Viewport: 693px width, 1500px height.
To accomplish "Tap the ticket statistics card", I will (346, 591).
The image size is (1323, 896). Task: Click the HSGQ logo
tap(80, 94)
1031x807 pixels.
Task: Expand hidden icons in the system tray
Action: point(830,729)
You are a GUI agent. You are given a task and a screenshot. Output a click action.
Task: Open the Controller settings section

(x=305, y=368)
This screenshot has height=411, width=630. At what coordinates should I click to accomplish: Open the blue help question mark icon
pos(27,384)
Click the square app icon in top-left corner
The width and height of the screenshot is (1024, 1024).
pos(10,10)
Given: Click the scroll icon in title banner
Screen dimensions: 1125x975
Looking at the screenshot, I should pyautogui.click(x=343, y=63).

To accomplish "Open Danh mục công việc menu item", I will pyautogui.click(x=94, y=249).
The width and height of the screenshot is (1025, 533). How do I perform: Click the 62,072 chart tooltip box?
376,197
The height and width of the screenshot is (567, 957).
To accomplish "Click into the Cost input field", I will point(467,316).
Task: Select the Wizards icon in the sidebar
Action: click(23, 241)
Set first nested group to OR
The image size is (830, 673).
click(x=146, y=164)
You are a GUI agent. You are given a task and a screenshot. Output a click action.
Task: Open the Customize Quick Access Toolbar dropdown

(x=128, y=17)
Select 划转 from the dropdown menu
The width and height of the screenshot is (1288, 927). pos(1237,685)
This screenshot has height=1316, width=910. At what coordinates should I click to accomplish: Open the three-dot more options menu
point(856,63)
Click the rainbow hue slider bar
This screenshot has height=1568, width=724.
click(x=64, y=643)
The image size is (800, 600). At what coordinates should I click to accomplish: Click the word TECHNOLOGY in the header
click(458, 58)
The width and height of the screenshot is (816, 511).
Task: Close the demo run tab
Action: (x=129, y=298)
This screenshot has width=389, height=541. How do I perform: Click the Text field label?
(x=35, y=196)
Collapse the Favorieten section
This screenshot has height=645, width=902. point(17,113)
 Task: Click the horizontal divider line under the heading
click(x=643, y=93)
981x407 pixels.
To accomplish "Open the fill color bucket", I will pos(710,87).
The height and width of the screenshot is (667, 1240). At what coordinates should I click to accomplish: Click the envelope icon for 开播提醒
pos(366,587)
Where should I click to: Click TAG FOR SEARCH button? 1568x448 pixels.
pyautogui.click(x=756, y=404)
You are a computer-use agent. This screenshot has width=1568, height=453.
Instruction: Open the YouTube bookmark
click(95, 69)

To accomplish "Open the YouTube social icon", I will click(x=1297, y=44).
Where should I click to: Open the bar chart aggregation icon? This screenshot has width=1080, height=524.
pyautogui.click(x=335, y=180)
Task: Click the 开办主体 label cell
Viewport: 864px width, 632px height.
------------------------------
_What is required_
Copying word for word, give each line of the data above from the first one through the line containing "981x407 pixels.", and nothing else.

_Reply_
Viewport: 693px width, 1500px height.
To accomplish "Tap the ticket statistics card", I will (346, 591).
The image size is (1323, 896). Task: Click the HSGQ logo
tap(80, 94)
1031x807 pixels.
Task: Expand hidden icons in the system tray
Action: point(830,729)
You are a GUI agent. You are given a task and a screenshot. Output a click action.
Task: Open the Controller settings section

(x=305, y=368)
This screenshot has height=411, width=630. At what coordinates should I click to accomplish: Open the blue help question mark icon
pos(27,384)
Click the square app icon in top-left corner
The width and height of the screenshot is (1024, 1024).
pos(10,10)
Given: Click the scroll icon in title banner
Screen dimensions: 1125x975
Looking at the screenshot, I should pyautogui.click(x=343, y=63).

To accomplish "Open Danh mục công việc menu item", I will pyautogui.click(x=94, y=249).
The width and height of the screenshot is (1025, 533). How do I perform: Click the 62,072 chart tooltip box?
376,197
The height and width of the screenshot is (567, 957).
To accomplish "Click into the Cost input field", I will point(467,316).
Task: Select the Wizards icon in the sidebar
Action: click(23, 241)
Set first nested group to OR
The image size is (830, 673).
click(x=146, y=164)
You are a GUI agent. You are given a task and a screenshot. Output a click action.
Task: Open the Customize Quick Access Toolbar dropdown

(x=128, y=17)
Select 划转 from the dropdown menu
The width and height of the screenshot is (1288, 927). pos(1237,685)
This screenshot has height=1316, width=910. At what coordinates should I click to accomplish: Open the three-dot more options menu
point(856,63)
Click the rainbow hue slider bar
This screenshot has height=1568, width=724.
click(x=64, y=643)
The image size is (800, 600). At what coordinates should I click to accomplish: Click the word TECHNOLOGY in the header
click(458, 58)
The width and height of the screenshot is (816, 511).
Task: Close the demo run tab
Action: (x=129, y=298)
This screenshot has width=389, height=541. How do I perform: Click the Text field label?
(x=35, y=196)
Collapse the Favorieten section
This screenshot has height=645, width=902. point(17,113)
 Task: Click the horizontal divider line under the heading
click(x=643, y=93)
981x407 pixels.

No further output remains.